John Thain on too big to fail
John Thain on too big to fail

The man who sold Merrill Lynch during the financial crisis told CNBC that "too big to fail" banks are still a reality in today's market and the problem is simply too complicated to solve.

"I think we have not solved too big to fail," John Thain told "Squawk on the Street" on Monday. "If anything, the biggest banks are bigger than they were five years ago. … We still have the issue of how to deal with too big to fail banks."

"The higher degree of capital the banks are required to hold now is helpful, but it's certainly true that the biggest financial institutions both in the U.S. and globally are still too big to fail," said Thain, who holds the top spot at CIT Group. "I think it's very difficult to solve that problem."

(Related: Debating Dodd-Frank 5 years after financial crisis)

Thain was the last CEO of Merrill Lynch, managing the company during the financial crisis and overseeing its sale to Bank of America. Thain left BofA shortly after the Merrill sale.

Although "it's very unfortunate" that Merrill had to be sold, Thain said, "it was the right thing to do: It protected the Merrill shareholders, it protected Merrill employees."

Since the financial crisis, Thain said, the economy has "done reasonably well recovering" and the deleveraging of companies and consumers has put the U.S. "in a safer spot."

(Flashback to 2011: John Thain on the financial future of the U.S.)

"The economy is growing, it's growing slowly, but it's not creating a lot of jobs," he said, chalking up the lag in job creation to the unwillingness of middle-market business owners to increase expenditures, despite being generally optimistic about their business prospects.
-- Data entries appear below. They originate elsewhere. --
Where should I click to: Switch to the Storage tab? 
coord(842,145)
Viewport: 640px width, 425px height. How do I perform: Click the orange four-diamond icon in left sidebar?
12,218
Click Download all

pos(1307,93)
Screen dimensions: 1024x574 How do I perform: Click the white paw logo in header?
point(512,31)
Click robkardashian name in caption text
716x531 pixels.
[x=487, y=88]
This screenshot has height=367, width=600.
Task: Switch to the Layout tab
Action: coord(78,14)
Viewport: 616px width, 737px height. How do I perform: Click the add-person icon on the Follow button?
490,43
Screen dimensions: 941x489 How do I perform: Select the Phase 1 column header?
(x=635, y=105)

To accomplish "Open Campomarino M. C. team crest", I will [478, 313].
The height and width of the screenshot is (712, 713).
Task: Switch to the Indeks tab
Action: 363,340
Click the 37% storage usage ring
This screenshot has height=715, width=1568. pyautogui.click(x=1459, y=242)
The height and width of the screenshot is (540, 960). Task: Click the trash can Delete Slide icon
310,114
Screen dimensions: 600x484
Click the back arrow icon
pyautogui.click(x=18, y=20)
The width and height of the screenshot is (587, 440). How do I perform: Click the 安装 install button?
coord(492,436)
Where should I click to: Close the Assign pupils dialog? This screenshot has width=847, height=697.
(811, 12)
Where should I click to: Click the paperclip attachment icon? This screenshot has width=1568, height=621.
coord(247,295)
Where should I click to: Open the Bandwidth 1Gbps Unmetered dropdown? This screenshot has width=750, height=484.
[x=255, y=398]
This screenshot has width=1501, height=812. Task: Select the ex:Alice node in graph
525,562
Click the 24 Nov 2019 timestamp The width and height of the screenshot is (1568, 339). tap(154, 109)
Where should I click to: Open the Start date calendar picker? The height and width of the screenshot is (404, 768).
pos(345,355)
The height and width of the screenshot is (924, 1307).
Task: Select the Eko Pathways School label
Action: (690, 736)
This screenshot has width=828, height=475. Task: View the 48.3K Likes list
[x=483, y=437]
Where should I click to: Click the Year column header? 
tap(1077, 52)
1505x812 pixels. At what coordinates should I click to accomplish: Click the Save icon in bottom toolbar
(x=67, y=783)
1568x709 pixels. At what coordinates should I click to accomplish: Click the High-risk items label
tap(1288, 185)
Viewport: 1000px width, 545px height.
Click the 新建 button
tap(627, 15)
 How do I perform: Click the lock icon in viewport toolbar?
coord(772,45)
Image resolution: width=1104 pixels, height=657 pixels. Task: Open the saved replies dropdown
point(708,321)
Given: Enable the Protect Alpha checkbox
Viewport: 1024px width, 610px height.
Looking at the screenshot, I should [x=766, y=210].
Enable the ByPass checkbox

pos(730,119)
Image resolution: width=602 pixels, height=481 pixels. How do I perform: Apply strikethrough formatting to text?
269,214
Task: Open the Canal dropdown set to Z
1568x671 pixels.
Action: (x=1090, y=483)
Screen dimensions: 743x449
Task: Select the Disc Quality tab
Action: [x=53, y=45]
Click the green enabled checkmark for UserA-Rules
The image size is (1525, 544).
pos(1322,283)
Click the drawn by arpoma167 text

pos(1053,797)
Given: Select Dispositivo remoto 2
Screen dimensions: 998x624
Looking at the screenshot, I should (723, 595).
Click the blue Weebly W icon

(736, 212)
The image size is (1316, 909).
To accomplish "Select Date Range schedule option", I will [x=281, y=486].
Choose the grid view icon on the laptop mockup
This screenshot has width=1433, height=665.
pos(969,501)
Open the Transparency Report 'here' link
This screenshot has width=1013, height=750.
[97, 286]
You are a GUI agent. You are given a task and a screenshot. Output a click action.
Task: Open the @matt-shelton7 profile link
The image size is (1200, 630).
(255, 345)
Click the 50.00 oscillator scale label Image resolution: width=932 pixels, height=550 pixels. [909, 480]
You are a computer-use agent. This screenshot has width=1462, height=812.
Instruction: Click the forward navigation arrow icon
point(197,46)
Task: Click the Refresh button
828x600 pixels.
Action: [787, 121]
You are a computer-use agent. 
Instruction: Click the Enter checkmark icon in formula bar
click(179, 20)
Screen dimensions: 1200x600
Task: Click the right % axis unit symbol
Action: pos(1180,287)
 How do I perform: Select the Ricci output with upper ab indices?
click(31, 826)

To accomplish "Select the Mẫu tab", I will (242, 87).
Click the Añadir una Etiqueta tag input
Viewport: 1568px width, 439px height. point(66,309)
Thain also said that one of the biggest issues in the U.S stock market is the fragmentation of the broader industry. "You can trade stocks 50 different places. Most of these places are not very transparent and that's a problem. It's really not good for consumers, it's not good for individual investors. You can't see where a lot of the stocks trade and there just isn't the volume here that there used to be."